Sylvia Pankhurst, British Communist leader, saw this process as early as 1921 and called for the establishment of a Fourth International. Had the work of building the Fourth International begun in 1921, Stalin could have been overthrown, Western powers would have lost the benefit of their deals with leading Bolsheviks (parties independent of the Comintern could still challenge capitalist power in their countries), and the establishment of the privileged bureaucracy, unanswerable to the Soviets, would have been prevented. World War II and fascism would have been prevented. The really important task of building the Fourth International would not have been delayed until 1938, only a year before the outbreak of war and five years after Hitler’s rise to power, when the capitalists had already removed all pretense of ruling by legal, peaceful, or popular means. It is important to separate the accomplishment of a Marxist-led government consisting of nobility and the rich as its leadership and an actually functioning Marxist state based on the self-emancipation and self-governance of the working class.

One thought on “Response to Indian Trotskyists at the Worker Socialist

  1. The Left Communist policy of continuing the war with Germany may seem excessively violent, considering the criticism of imperialism for its endless wars. However, if you consider the outcome of a German revolution at the end of the war, a million or two million extra deaths for the Russian peasantry (a class that barely exists in developed capitalist countries today) in defense of workers’ democracy and international socialist unity, then those two million extra deaths would have prevented famines that cost millions of lives, the rise of Hitler to power, the conquest and occupation of Europe by the far right, and World War II. Two million peasant lives lost to save more than fifty million.

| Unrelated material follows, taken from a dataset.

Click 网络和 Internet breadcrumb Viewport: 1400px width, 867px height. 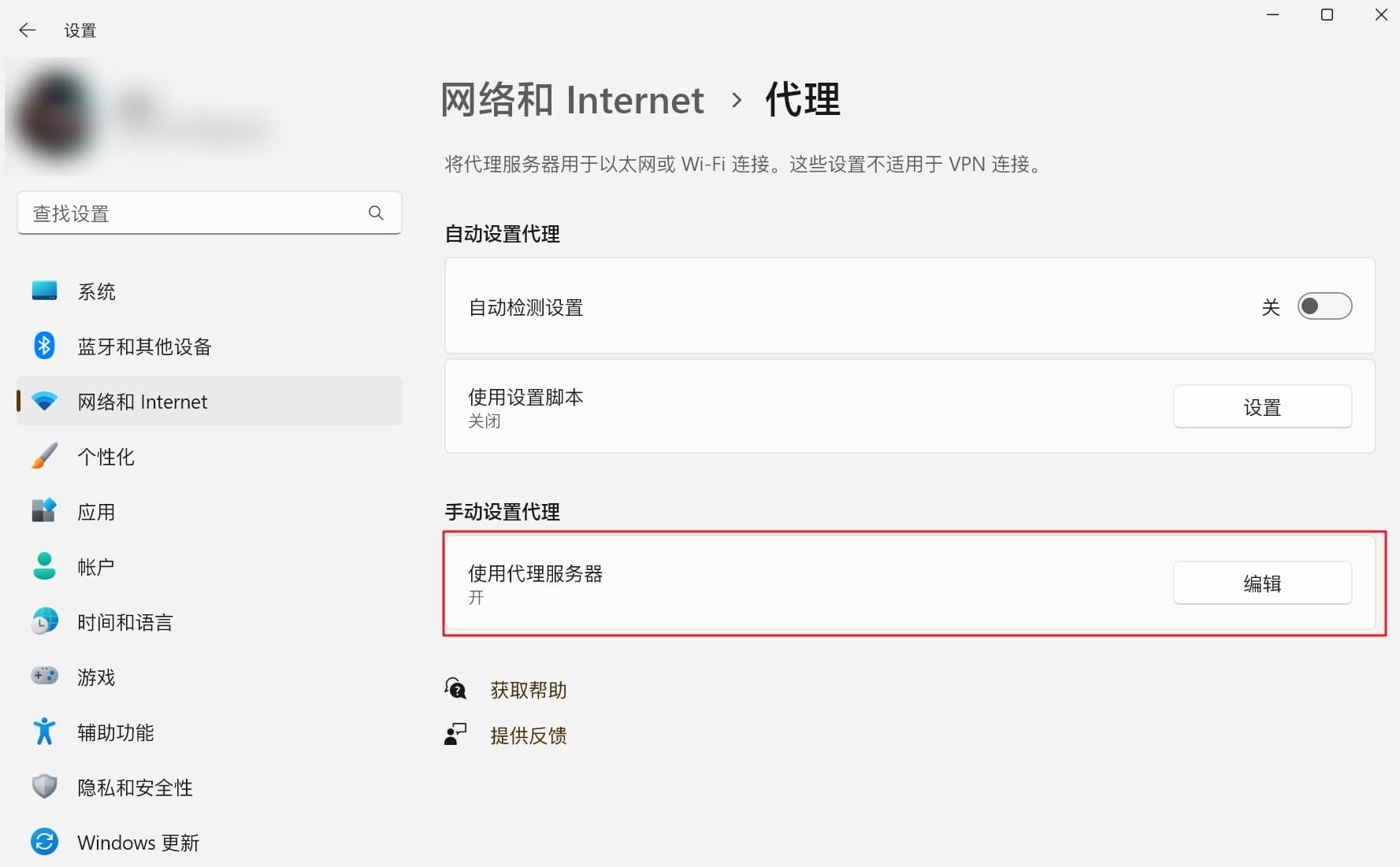[x=572, y=100]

Trotsky-worshippers and Lenin-worshippers, not actual Leninists or Trotskyists, might still argue further: “this is arguing in hindsight.” In fact, the Bolsheviks themselves knew, including Lenin and Trotsky, that a failure to spread the revolution to Germany would isolate the new government and give rise to a new round of imperialist violence on a larger scale than WWI. They knew this, but, because of their reliance on the peasants for political support, they sacrificed the tens of millions of lives and the entire Soviet revolution accomplished by the working class conquest of power, especially in St. Petersburg, for the immediate interests of the aristocratic and rich middle class leadership of the Marxist party. In fact, it could be argued that the entire Marxist movement of the Second International had taken a step back in rejecting the leadership and theories of Marx and Engels and allowing the middle class to gentrify the executive board of the party organization and newspaper. Mandatory recusal can protect the political and theoretical unity of the party, a rational union of factions, not a vulgar materialist “collection of fixed, internally undifferentiated” members without democratic rights or the freedom to criticize.